I do want to point out that this doesn’t appear to be a bug in the demangler, but to be a subtle design flaw in how online symbolization works. Typically when reading into a fixed buffer, you keep working until the buffer is full (or you reach the end of the input), and then process whatever you’ve already received and then after you can discard the old contents, you start filing the buffer again until you’ve reached the end of the input. In the case of the symbolizer I had expected it to read whatever was ready, and if it ran out of buffer space to process the portion of the trace it had read, and then finish reading in the remaining data.

It’s also important to remember here that this code that is doing online symbolization, and it seems unlikely that it would ever be allowed to block as part of its design. Given that I believe blocking would be required to operate in the way I’ve described above, I’m unsure of the correct course of action here.
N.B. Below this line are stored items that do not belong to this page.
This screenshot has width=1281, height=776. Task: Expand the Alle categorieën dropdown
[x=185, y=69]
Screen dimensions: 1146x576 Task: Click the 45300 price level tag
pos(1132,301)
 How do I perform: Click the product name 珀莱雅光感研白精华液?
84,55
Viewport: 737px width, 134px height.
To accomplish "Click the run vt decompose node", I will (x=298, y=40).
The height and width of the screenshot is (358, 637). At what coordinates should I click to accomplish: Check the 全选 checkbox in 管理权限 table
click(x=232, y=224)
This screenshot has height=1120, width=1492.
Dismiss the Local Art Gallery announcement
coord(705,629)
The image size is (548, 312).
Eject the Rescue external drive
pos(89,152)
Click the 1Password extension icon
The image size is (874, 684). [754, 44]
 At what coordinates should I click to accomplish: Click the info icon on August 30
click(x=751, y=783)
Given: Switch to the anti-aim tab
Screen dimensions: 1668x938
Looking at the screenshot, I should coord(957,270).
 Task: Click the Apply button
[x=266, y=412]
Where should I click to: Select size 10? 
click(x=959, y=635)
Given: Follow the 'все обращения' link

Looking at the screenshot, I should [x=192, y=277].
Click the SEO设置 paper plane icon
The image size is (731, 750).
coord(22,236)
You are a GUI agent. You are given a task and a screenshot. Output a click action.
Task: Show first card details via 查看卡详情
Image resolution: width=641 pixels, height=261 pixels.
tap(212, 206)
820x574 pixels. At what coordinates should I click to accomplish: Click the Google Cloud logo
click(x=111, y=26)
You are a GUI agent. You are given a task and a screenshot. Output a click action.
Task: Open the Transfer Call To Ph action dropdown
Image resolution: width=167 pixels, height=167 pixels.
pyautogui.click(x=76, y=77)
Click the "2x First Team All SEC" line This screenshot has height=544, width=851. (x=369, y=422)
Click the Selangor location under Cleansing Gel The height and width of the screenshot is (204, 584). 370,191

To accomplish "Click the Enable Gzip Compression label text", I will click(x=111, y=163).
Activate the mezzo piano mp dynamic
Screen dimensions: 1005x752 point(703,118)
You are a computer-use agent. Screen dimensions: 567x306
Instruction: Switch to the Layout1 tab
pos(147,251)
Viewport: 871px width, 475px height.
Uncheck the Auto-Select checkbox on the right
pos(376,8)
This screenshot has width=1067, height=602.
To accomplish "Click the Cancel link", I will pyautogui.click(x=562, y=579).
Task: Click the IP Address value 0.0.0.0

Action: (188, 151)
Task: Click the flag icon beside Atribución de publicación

Sure, we can increase the buffer size. Setting it to the size of a huge page seems like a reasonable compromise. But that only kind of punts the problem down the line. Maybe the fix here is to stop dropping the data that’s been read in, and instead allow the symbolizer to flush what it’s already available – even though it may be incomplete. Afterall, it’s already printed a warning that the buffer was to small, so users won’t be surprised that the output looks less than ideal. I’m not familiar enough w/ the internals of the symbolizer reporting mechanism to know that this would work. For instance it may be impossible to parse partial data. I’m not an expert here, which is one of the reasons I made this writeup.

Back to the issue at hand: what to do about this flaky test?

All of the quick solutions I can see probably render the test useless:

  • increasing the buffer size means we’d need to also increase the number of recursions
  • reducing the number of recursions means we are no longer testing that long function names don’t trigger a crash
  • matching on earlier function names may silently ignore crashes

It also brings up a larger question about what the right way to design such a test would be, because i think using FileCheck here is the wrong approach. We already use GTest, and it IIRC supports death tests, which seems like the right way to test this instead of by proxy with FileCheck.

But beyond that, we may also want to start thinking about alternative designs for online symbolization, and if our tools can do better in these cases by using a different design.

If you have thoughts on any of this they’re welcome. The github issue is also a good place for discussion. If nothing else, then I hope the story was fun or at least mildly entertaining.


It does. You can grep for EXPECT_DEATH in the existing unittests for examples.